** Data in this exercise follows **

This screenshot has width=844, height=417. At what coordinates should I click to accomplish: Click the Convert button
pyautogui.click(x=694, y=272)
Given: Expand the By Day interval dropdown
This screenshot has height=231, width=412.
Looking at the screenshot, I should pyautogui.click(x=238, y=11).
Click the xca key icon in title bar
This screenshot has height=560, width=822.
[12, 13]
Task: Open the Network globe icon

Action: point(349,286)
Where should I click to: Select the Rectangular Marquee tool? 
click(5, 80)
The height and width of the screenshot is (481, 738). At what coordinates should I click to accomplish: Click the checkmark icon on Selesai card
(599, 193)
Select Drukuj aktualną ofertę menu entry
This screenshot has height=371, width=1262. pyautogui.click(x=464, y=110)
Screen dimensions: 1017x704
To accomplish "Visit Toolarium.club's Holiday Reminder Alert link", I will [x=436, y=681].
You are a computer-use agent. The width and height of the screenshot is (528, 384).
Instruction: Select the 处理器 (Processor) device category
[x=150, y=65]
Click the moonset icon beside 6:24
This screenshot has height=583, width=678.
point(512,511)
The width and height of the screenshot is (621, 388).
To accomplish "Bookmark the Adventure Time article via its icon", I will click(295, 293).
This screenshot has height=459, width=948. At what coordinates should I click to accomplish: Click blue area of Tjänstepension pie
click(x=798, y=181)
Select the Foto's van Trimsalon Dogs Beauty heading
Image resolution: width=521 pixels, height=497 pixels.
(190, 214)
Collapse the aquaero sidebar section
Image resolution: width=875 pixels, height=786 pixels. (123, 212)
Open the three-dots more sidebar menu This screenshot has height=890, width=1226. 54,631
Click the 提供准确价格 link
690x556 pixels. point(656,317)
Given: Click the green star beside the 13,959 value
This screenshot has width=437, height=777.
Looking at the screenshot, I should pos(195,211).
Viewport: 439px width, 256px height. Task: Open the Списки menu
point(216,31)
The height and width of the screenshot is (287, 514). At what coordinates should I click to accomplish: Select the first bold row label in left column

** End of Data in this exercise **

#### [About this exercise]
In the records above, find every line that contains the word "Given" and copy it.

#### [Written reply]
Given: Expand the By Day interval dropdown
Given: Click the green star beside the 13,959 value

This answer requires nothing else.